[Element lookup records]

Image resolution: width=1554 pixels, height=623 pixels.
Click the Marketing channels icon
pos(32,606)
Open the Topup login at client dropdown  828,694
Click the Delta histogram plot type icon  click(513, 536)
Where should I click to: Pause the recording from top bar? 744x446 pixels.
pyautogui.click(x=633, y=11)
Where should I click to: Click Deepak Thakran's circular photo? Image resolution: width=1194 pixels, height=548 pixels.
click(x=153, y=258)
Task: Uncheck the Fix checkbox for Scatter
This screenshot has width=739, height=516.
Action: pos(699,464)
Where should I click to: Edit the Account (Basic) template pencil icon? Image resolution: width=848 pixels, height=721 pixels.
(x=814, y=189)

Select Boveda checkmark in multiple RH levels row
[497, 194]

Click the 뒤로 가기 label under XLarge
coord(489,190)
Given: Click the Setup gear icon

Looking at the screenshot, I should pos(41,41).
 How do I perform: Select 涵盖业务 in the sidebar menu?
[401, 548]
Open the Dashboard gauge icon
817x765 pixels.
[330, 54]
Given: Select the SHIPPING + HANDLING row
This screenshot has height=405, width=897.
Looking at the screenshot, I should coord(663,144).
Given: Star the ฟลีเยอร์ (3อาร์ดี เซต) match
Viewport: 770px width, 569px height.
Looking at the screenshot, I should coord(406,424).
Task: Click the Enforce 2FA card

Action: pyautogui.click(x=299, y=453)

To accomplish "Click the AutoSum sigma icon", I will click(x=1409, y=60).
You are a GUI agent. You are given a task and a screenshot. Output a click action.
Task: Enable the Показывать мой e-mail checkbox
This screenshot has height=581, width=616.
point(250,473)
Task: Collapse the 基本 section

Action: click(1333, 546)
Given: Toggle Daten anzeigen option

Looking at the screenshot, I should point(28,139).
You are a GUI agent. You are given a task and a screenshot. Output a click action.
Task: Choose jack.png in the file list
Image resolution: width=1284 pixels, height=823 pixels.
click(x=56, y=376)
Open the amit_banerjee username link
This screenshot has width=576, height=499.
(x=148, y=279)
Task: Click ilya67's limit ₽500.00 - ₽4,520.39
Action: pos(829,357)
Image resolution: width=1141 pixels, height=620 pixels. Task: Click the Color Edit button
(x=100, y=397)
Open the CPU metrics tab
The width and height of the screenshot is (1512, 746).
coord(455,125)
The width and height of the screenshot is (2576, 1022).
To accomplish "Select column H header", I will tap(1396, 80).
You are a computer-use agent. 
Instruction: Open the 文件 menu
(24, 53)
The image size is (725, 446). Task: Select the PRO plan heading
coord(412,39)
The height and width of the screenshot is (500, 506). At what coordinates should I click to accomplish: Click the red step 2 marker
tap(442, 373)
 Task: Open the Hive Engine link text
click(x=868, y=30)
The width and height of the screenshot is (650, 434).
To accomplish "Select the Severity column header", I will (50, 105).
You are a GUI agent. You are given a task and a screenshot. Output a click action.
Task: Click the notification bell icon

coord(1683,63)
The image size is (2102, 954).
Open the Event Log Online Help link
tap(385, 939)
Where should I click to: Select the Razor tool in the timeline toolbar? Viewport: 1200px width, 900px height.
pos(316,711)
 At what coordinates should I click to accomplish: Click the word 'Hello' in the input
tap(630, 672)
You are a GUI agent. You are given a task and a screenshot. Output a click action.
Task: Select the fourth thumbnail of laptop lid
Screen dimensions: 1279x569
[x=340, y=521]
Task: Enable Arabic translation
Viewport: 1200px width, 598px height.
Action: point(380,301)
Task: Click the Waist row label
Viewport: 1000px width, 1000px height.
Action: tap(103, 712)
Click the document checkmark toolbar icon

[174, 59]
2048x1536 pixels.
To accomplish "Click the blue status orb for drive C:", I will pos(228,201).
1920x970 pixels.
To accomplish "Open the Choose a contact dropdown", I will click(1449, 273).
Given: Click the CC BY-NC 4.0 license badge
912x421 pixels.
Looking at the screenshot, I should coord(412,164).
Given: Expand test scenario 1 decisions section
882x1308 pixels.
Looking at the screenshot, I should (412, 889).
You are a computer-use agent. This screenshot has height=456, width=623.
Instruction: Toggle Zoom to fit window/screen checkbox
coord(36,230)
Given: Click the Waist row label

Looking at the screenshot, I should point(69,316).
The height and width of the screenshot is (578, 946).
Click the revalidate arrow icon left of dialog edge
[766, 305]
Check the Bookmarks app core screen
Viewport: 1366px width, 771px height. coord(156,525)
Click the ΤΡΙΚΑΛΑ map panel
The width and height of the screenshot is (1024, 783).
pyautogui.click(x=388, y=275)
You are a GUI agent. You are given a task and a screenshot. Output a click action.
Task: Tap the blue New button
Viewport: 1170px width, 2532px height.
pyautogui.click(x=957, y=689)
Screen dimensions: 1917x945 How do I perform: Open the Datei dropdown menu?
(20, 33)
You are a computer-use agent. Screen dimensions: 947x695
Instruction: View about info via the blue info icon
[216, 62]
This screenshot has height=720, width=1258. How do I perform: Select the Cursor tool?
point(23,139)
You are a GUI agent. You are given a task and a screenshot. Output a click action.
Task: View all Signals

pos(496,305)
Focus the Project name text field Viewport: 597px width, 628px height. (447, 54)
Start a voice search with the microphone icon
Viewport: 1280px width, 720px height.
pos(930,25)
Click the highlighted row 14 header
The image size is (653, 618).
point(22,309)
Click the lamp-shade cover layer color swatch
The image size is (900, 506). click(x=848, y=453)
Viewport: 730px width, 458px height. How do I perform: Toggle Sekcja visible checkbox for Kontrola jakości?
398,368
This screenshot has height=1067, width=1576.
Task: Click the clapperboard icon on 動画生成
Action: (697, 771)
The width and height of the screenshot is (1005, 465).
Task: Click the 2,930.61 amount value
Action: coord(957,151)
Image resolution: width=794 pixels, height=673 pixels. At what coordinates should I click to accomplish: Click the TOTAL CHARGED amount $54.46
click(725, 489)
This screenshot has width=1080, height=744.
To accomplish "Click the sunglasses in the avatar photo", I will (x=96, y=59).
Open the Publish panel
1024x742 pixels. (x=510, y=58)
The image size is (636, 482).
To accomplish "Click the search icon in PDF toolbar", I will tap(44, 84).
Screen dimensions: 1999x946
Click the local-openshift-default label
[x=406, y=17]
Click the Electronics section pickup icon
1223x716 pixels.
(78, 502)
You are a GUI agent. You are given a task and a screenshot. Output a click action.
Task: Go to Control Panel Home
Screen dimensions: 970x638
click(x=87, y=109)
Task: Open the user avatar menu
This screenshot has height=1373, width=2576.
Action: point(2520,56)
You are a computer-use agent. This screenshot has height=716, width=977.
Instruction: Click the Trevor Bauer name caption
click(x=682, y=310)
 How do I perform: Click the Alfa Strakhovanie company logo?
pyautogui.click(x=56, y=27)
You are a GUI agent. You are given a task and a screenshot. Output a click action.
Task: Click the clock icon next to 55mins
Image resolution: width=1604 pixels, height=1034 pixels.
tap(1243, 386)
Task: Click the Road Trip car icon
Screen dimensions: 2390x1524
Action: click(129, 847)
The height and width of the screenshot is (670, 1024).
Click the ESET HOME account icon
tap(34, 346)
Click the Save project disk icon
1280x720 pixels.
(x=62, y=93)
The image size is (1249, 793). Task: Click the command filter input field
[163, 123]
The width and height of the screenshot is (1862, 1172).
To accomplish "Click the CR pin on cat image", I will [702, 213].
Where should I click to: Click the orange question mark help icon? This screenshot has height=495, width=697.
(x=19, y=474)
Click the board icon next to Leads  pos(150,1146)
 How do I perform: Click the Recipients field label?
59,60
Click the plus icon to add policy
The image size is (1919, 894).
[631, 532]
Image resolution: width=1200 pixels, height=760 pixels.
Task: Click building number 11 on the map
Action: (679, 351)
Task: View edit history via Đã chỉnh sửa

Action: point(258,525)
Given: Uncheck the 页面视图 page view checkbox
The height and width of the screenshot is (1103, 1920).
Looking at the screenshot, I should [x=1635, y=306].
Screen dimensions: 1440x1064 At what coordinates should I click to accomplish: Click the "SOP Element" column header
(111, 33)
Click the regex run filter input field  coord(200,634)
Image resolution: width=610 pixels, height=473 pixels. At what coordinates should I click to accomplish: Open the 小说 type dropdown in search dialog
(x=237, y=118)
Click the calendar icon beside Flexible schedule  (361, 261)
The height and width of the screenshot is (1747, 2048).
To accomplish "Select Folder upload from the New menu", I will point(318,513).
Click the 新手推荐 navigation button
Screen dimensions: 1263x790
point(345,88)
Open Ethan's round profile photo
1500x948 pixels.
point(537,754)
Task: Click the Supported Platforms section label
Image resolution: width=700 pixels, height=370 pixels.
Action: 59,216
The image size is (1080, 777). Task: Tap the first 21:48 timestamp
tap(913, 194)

• WRITTEN REQUEST: Tally the lines in the data above that contain the string "Toggle" and reply with the number alone.

• FULL SOLUTION: 3